¿Qué
tipo de mujer habrá sido Lina Bo Bardi para proyectar en el año 1947 un
edificio como el del Museo de Arte de San Pablo (MASP)?
O
¿Qué tipo de sociedad fue la que favoreció que esto sucediera?
La
contundencia de los volúmenes parece ser el dibujo veloz, de trazo firme, hecho
con el lápiz gordo, abandonado sobre el tablero con la orden de: “Construyan
esto. No se necesitan planos de detalles, nada de manierismos. Esto es todo.

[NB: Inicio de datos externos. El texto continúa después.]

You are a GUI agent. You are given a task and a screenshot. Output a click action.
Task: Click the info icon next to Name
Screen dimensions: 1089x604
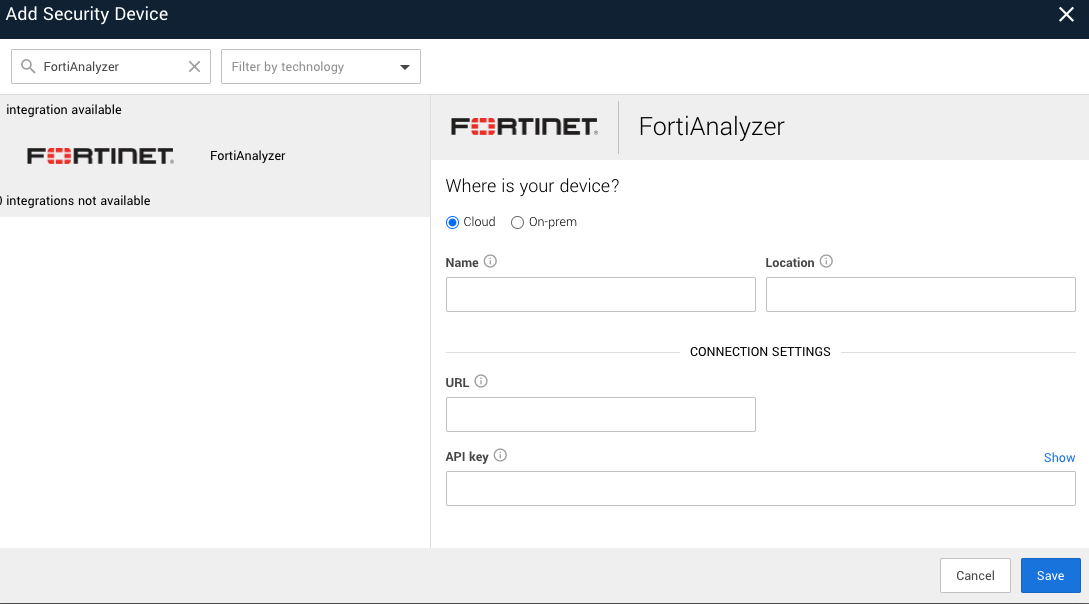coord(489,261)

Las cuatro patas de hormigón armado van de bermelho y el volumen neutro y
hermético colgado allá arriba tratará de contener a Hans Memling, Cezzane,
Modigliani, Van Gogh, Monet, Rafael, Manet, Bosch, Lautrec, Degas y el Greco.”
Síntesis,
firmeza y grandilocuencia.
Un
ascensor vidriado nos eleva desde el terreno abierto, haciéndonos penetrar a un
espacio interior único, con el recorrido organizado solamente por la panelería,
que sirve para sostener los cuadros que no se ordenan cronológicamente. Aquí, a
las sensaciones espaciales, se suma el placer visual de disfrutar en vivo las
obras que vimos en los libros.
De
nuevo al ascensor que nos devuelve al nivel de la calle, donde espera el
espacio público, liberado por mandato del postulado moderno y el donante del
terreno, para no interrumpir las visuales del paisaje.
Y
cuando parece que esto fuera todo, aparece el agujero de la escalera que invita
a los curiosos a mirar que hay debajo del pavimento. Siempre la sugerencia, el
estímulo de la proyectista a recorrer, a recrear los espacios pensados e
inacabados. Lina necesita del visitante para completar su obra. Es todo
insinuación, nunca la exhibición total. Las vueltas, los descensos, los
contrastes, el pasaje de la penumbra a la luz, las antesalas, los cambios de
escala, todo es un vértigo constante entre el recato y la exhuberancia.
Bajo
del atrio, se abre una sala luminosa donde las escaleras rampantes me
condujeron solamente a ver la bailarina de Degas y nada más. Mis ojos solo para
ella. Se dejó rodear y me olvidé de todo. Instante mágico de comunicación con
esa niña de catorce años que me recordó que ya nos habíamos visto en otro museo.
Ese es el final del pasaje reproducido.